> Try it
Retype every record that follows, character for character.

[Stored records]
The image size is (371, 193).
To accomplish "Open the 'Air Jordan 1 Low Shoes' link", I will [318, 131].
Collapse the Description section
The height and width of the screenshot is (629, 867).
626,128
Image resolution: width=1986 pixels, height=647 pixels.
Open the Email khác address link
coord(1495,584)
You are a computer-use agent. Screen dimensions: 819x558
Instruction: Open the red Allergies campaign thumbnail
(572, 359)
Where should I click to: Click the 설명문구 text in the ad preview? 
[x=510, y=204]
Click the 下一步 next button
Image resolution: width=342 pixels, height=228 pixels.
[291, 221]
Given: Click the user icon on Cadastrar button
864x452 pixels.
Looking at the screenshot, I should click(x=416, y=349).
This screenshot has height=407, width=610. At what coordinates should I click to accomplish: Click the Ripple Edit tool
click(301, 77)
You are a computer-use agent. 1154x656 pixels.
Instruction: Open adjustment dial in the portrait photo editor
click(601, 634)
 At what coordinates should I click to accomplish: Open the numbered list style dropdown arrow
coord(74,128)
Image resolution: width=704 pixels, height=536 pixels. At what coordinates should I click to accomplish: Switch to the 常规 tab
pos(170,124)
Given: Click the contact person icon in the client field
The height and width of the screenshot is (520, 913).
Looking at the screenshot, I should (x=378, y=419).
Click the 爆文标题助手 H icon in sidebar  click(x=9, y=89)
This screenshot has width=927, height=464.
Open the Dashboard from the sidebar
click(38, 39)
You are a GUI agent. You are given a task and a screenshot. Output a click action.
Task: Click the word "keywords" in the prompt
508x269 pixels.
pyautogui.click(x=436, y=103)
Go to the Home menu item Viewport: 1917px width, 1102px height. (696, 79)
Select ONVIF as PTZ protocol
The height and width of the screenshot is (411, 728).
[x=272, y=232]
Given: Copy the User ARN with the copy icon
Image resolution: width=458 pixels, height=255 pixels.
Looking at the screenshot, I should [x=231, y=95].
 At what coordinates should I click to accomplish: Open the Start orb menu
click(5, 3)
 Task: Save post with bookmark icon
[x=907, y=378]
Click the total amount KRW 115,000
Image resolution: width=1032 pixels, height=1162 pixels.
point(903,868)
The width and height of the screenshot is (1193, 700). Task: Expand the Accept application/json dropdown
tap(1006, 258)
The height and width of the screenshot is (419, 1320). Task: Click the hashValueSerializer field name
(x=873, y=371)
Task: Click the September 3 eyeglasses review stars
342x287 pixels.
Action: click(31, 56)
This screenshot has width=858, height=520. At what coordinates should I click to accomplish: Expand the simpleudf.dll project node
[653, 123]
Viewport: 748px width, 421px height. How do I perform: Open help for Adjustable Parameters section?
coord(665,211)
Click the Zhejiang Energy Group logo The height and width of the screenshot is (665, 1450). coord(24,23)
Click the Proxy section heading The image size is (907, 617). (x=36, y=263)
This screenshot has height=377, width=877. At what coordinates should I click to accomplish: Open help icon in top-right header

> Answer space
The image size is (371, 193).
To accomplish "Open the 'Air Jordan 1 Low Shoes' link", I will [318, 131].
Collapse the Description section
The height and width of the screenshot is (629, 867).
626,128
Image resolution: width=1986 pixels, height=647 pixels.
Open the Email khác address link
coord(1495,584)
You are a computer-use agent. Screen dimensions: 819x558
Instruction: Open the red Allergies campaign thumbnail
(572, 359)
Where should I click to: Click the 설명문구 text in the ad preview? 
[x=510, y=204]
Click the 下一步 next button
Image resolution: width=342 pixels, height=228 pixels.
[291, 221]
Given: Click the user icon on Cadastrar button
864x452 pixels.
Looking at the screenshot, I should click(x=416, y=349).
This screenshot has height=407, width=610. At what coordinates should I click to accomplish: Click the Ripple Edit tool
click(301, 77)
You are a computer-use agent. 1154x656 pixels.
Instruction: Open adjustment dial in the portrait photo editor
click(601, 634)
 At what coordinates should I click to accomplish: Open the numbered list style dropdown arrow
coord(74,128)
Image resolution: width=704 pixels, height=536 pixels. At what coordinates should I click to accomplish: Switch to the 常规 tab
pos(170,124)
Given: Click the contact person icon in the client field
The height and width of the screenshot is (520, 913).
Looking at the screenshot, I should (x=378, y=419).
Click the 爆文标题助手 H icon in sidebar  click(x=9, y=89)
This screenshot has width=927, height=464.
Open the Dashboard from the sidebar
click(38, 39)
You are a GUI agent. You are given a task and a screenshot. Output a click action.
Task: Click the word "keywords" in the prompt
508x269 pixels.
pyautogui.click(x=436, y=103)
Go to the Home menu item Viewport: 1917px width, 1102px height. (696, 79)
Select ONVIF as PTZ protocol
The height and width of the screenshot is (411, 728).
[x=272, y=232]
Given: Copy the User ARN with the copy icon
Image resolution: width=458 pixels, height=255 pixels.
Looking at the screenshot, I should [x=231, y=95].
 At what coordinates should I click to accomplish: Open the Start orb menu
click(5, 3)
 Task: Save post with bookmark icon
[x=907, y=378]
Click the total amount KRW 115,000
Image resolution: width=1032 pixels, height=1162 pixels.
point(903,868)
The width and height of the screenshot is (1193, 700). Task: Expand the Accept application/json dropdown
tap(1006, 258)
The height and width of the screenshot is (419, 1320). Task: Click the hashValueSerializer field name
(x=873, y=371)
Task: Click the September 3 eyeglasses review stars
342x287 pixels.
Action: click(31, 56)
This screenshot has width=858, height=520. At what coordinates should I click to accomplish: Expand the simpleudf.dll project node
[653, 123]
Viewport: 748px width, 421px height. How do I perform: Open help for Adjustable Parameters section?
coord(665,211)
Click the Zhejiang Energy Group logo The height and width of the screenshot is (665, 1450). coord(24,23)
Click the Proxy section heading The image size is (907, 617). (x=36, y=263)
This screenshot has height=377, width=877. At what coordinates should I click to accomplish: Open help icon in top-right header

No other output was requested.